◆ Supplied text ◆
───
GH4: Talin Tahajian’s “With Pretty Legs”

“With Pretty Legs” by Talin Tahajian, published in the January/February 2017 issue of BOAAT.

A little behind this week – it was a rough weekend for me, which, of course means that even beautiful things take far too much energy than they usually do. But I’ve still been reading, at least. Clicking through lots of poetry, looking for hope. And BOAAT is one of those journals that tends toward hope. Talin Tahajian’s poem, at first glance, might not scream “hope” at you, filled as it is with ghosts that live in dishwashers and vultures circling. But I read this poem the same way I look at a vanitas-style painting, the way light envelopes a still-life.

[…] I am listing all of the people
who love me. Facts: Each day, at some point

between dawn & noon, I turn into a hawk.
A casual metamorphosis.

You’ve probably seen vanitas paintings before, the skull on a table, flowers, dripping candles. They are meant to work as a memento mori, of sorts, tangible and cold. Tahajian’s poem reads similarly to me, and I don’t want to look away.

I am drawn to the autumnal qualities of this poem (yes, even with winter aspects of snow, I still am picturing fall), the details of the red tattoos and snow and vultures with the capacity for love. Even in the body of a dead animal, Tahajian’s work reminds me, there is the capacity for beauty, the memory of not just death but also life.


GH 3: Jami Nakamura Lin’s “Dreamscape #8: The Geometry of Wanting and Forgetting”

“Dreamscape #8: The Geometry of Wanting and Forgetting” by Jami Nakamura Lin, published in Issue 12 of Bat City Review.

I’m challenging myself to read more widely outside of my poetry-centric habits, especially when it comes to perusing literary journals. I read a lot of different kinds of books, but when I pick up a lit mag, it’s so easy for me to just look at the poems.

No more. Time to read well, and to read well means to read widely! Which led me towards non-fiction this week, which is how I found Lin’s “Dreamscape.”

In Japanese mythology the whale’s image appears again and again, sometimes as ghost, sometimes as harbinger, sometimes as a skeleton whose bones we scrape until no cartilage remains.

I love this piece, its ebb and flow. I read this brief essay as both delicate and hardened, both in the dream and firmly grounded in reality. I can relate to this kind of thinking, this kind of stillness as Lin wanders past myth and desire and the unknown future.
───
◆ Dataset content ◆
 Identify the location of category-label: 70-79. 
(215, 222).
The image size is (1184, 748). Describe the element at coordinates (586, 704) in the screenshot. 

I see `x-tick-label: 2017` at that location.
───
◆ The task ◆
From the reading notes on journal pieces above, copy the passage word for word, beginning at the words "GH 3: Jami Nakamura" and stopping after "no cartilage remains.".

◆ Solution ◆
GH 3: Jami Nakamura Lin’s “Dreamscape #8: The Geometry of Wanting and Forgetting”

“Dreamscape #8: The Geometry of Wanting and Forgetting” by Jami Nakamura Lin, published in Issue 12 of Bat City Review.

I’m challenging myself to read more widely outside of my poetry-centric habits, especially when it comes to perusing literary journals. I read a lot of different kinds of books, but when I pick up a lit mag, it’s so easy for me to just look at the poems.

No more. Time to read well, and to read well means to read widely! Which led me towards non-fiction this week, which is how I found Lin’s “Dreamscape.”

In Japanese mythology the whale’s image appears again and again, sometimes as ghost, sometimes as harbinger, sometimes as a skeleton whose bones we scrape until no cartilage remains.